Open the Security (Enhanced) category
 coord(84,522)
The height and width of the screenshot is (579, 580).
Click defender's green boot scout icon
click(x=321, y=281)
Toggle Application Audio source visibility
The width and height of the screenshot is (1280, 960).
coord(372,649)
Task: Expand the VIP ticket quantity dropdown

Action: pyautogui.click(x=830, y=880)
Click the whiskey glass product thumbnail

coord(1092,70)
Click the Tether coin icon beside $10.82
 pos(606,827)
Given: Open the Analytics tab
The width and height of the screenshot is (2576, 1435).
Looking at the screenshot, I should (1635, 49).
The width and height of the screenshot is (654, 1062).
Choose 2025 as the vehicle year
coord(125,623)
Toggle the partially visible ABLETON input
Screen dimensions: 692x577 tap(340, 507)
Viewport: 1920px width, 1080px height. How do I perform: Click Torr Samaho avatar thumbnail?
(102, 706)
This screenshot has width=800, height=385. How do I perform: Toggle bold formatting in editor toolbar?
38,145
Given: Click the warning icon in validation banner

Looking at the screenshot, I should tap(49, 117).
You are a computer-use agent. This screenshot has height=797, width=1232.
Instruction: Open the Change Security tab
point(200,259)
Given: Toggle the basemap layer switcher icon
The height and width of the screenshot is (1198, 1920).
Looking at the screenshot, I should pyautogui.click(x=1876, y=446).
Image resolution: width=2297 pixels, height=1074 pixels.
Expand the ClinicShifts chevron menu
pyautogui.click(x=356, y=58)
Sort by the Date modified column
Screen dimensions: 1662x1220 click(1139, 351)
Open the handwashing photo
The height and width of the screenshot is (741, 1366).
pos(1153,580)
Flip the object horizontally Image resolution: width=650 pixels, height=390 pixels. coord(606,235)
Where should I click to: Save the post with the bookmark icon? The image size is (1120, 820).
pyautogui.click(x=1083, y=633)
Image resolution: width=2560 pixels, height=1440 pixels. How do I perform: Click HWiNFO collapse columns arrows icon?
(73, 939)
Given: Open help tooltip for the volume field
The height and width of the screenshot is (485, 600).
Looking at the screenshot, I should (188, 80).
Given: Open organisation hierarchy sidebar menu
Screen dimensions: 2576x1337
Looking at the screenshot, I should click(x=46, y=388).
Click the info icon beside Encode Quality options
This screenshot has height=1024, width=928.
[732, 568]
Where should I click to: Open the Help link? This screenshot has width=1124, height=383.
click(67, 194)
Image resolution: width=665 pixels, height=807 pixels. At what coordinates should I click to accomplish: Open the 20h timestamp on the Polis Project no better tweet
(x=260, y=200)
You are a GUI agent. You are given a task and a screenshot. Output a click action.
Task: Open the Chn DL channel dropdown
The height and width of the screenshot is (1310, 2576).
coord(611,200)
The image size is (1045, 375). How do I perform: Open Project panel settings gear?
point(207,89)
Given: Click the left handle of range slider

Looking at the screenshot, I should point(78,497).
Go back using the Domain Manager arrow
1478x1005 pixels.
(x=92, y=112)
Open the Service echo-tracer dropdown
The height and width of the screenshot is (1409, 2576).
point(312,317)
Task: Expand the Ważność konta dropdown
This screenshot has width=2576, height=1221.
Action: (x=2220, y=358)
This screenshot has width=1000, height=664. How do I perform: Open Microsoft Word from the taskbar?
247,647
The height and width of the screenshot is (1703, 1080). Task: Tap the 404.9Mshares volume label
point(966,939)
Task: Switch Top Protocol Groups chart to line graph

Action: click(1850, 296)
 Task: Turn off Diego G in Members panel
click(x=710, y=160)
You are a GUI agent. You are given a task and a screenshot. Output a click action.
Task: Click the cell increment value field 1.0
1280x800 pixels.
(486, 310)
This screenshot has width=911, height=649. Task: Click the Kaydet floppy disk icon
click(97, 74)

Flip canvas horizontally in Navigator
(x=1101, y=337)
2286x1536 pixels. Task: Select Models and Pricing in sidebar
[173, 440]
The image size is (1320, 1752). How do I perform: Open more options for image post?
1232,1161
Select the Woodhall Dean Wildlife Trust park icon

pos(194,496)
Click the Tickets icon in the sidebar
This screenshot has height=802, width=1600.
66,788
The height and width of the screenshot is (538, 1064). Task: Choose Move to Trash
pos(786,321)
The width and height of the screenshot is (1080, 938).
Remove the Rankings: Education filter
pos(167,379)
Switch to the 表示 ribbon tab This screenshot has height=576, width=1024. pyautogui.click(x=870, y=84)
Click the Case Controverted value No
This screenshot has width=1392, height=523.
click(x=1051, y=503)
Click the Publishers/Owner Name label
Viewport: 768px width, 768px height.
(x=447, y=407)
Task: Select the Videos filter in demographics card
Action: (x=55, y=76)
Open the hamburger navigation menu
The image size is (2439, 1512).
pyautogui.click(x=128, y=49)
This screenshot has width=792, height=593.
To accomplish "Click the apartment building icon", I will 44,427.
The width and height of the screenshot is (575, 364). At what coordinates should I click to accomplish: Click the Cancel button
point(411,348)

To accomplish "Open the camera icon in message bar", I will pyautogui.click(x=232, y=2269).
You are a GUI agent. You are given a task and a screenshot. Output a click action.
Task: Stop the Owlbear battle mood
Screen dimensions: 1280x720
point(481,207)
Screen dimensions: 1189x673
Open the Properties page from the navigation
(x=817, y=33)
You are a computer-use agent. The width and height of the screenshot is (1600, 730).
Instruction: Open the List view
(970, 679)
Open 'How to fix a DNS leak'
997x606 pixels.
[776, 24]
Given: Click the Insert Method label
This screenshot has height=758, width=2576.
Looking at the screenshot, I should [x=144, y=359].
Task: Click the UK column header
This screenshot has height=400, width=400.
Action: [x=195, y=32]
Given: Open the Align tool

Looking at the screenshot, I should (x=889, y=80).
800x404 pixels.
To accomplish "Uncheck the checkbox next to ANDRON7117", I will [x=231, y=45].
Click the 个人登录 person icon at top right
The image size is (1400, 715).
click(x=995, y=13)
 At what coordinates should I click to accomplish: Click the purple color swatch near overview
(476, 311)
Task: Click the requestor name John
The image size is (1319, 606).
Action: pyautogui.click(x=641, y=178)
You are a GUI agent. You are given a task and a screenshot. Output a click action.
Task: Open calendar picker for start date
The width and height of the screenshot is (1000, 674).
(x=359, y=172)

▶ **What the task asks**
Rewrite all the data above with "Analytics" changed to "Reports" and nothing else altered.

▶ **Answer below**
Open the Security (Enhanced) category
 coord(84,522)
The height and width of the screenshot is (579, 580).
Click defender's green boot scout icon
click(x=321, y=281)
Toggle Application Audio source visibility
The width and height of the screenshot is (1280, 960).
coord(372,649)
Task: Expand the VIP ticket quantity dropdown

Action: pyautogui.click(x=830, y=880)
Click the whiskey glass product thumbnail

coord(1092,70)
Click the Tether coin icon beside $10.82
 pos(606,827)
Given: Open the Reports tab
The width and height of the screenshot is (2576, 1435).
Looking at the screenshot, I should (1635, 49).
The width and height of the screenshot is (654, 1062).
Choose 2025 as the vehicle year
coord(125,623)
Toggle the partially visible ABLETON input
Screen dimensions: 692x577 tap(340, 507)
Viewport: 1920px width, 1080px height. How do I perform: Click Torr Samaho avatar thumbnail?
(102, 706)
This screenshot has width=800, height=385. How do I perform: Toggle bold formatting in editor toolbar?
38,145
Given: Click the warning icon in validation banner

Looking at the screenshot, I should tap(49, 117).
You are a computer-use agent. This screenshot has height=797, width=1232.
Instruction: Open the Change Security tab
point(200,259)
Given: Toggle the basemap layer switcher icon
The height and width of the screenshot is (1198, 1920).
Looking at the screenshot, I should pyautogui.click(x=1876, y=446).
Image resolution: width=2297 pixels, height=1074 pixels.
Expand the ClinicShifts chevron menu
pyautogui.click(x=356, y=58)
Sort by the Date modified column
Screen dimensions: 1662x1220 click(1139, 351)
Open the handwashing photo
The height and width of the screenshot is (741, 1366).
pos(1153,580)
Flip the object horizontally Image resolution: width=650 pixels, height=390 pixels. coord(606,235)
Where should I click to: Save the post with the bookmark icon? The image size is (1120, 820).
pyautogui.click(x=1083, y=633)
Image resolution: width=2560 pixels, height=1440 pixels. How do I perform: Click HWiNFO collapse columns arrows icon?
(73, 939)
Given: Open help tooltip for the volume field
The height and width of the screenshot is (485, 600).
Looking at the screenshot, I should (188, 80).
Given: Open organisation hierarchy sidebar menu
Screen dimensions: 2576x1337
Looking at the screenshot, I should click(x=46, y=388).
Click the info icon beside Encode Quality options
This screenshot has height=1024, width=928.
[732, 568]
Where should I click to: Open the Help link? This screenshot has width=1124, height=383.
click(67, 194)
Image resolution: width=665 pixels, height=807 pixels. At what coordinates should I click to accomplish: Open the 20h timestamp on the Polis Project no better tweet
(x=260, y=200)
You are a GUI agent. You are given a task and a screenshot. Output a click action.
Task: Open the Chn DL channel dropdown
The height and width of the screenshot is (1310, 2576).
coord(611,200)
The image size is (1045, 375). How do I perform: Open Project panel settings gear?
point(207,89)
Given: Click the left handle of range slider

Looking at the screenshot, I should point(78,497).
Go back using the Domain Manager arrow
1478x1005 pixels.
(x=92, y=112)
Open the Service echo-tracer dropdown
The height and width of the screenshot is (1409, 2576).
point(312,317)
Task: Expand the Ważność konta dropdown
This screenshot has width=2576, height=1221.
Action: (x=2220, y=358)
This screenshot has width=1000, height=664. How do I perform: Open Microsoft Word from the taskbar?
247,647
The height and width of the screenshot is (1703, 1080). Task: Tap the 404.9Mshares volume label
point(966,939)
Task: Switch Top Protocol Groups chart to line graph

Action: click(1850, 296)
 Task: Turn off Diego G in Members panel
click(x=710, y=160)
You are a GUI agent. You are given a task and a screenshot. Output a click action.
Task: Click the cell increment value field 1.0
1280x800 pixels.
(486, 310)
This screenshot has width=911, height=649. Task: Click the Kaydet floppy disk icon
click(97, 74)

Flip canvas horizontally in Navigator
(x=1101, y=337)
2286x1536 pixels. Task: Select Models and Pricing in sidebar
[173, 440]
The image size is (1320, 1752). How do I perform: Open more options for image post?
1232,1161
Select the Woodhall Dean Wildlife Trust park icon

pos(194,496)
Click the Tickets icon in the sidebar
This screenshot has height=802, width=1600.
66,788
The height and width of the screenshot is (538, 1064). Task: Choose Move to Trash
pos(786,321)
The width and height of the screenshot is (1080, 938).
Remove the Rankings: Education filter
pos(167,379)
Switch to the 表示 ribbon tab This screenshot has height=576, width=1024. pyautogui.click(x=870, y=84)
Click the Case Controverted value No
This screenshot has width=1392, height=523.
click(x=1051, y=503)
Click the Publishers/Owner Name label
Viewport: 768px width, 768px height.
(x=447, y=407)
Task: Select the Videos filter in demographics card
Action: (x=55, y=76)
Open the hamburger navigation menu
The image size is (2439, 1512).
pyautogui.click(x=128, y=49)
This screenshot has width=792, height=593.
To accomplish "Click the apartment building icon", I will 44,427.
The width and height of the screenshot is (575, 364). At what coordinates should I click to accomplish: Click the Cancel button
point(411,348)

To accomplish "Open the camera icon in message bar", I will pyautogui.click(x=232, y=2269).
You are a GUI agent. You are given a task and a screenshot. Output a click action.
Task: Stop the Owlbear battle mood
Screen dimensions: 1280x720
point(481,207)
Screen dimensions: 1189x673
Open the Properties page from the navigation
(x=817, y=33)
You are a computer-use agent. The width and height of the screenshot is (1600, 730).
Instruction: Open the List view
(970, 679)
Open 'How to fix a DNS leak'
997x606 pixels.
[776, 24]
Given: Click the Insert Method label
This screenshot has height=758, width=2576.
Looking at the screenshot, I should [x=144, y=359].
Task: Click the UK column header
This screenshot has height=400, width=400.
Action: [x=195, y=32]
Given: Open the Align tool

Looking at the screenshot, I should (x=889, y=80).
800x404 pixels.
To accomplish "Uncheck the checkbox next to ANDRON7117", I will [x=231, y=45].
Click the 个人登录 person icon at top right
The image size is (1400, 715).
click(x=995, y=13)
 At what coordinates should I click to accomplish: Click the purple color swatch near overview
(476, 311)
Task: Click the requestor name John
The image size is (1319, 606).
Action: pyautogui.click(x=641, y=178)
You are a GUI agent. You are given a task and a screenshot. Output a click action.
Task: Open calendar picker for start date
The width and height of the screenshot is (1000, 674).
(x=359, y=172)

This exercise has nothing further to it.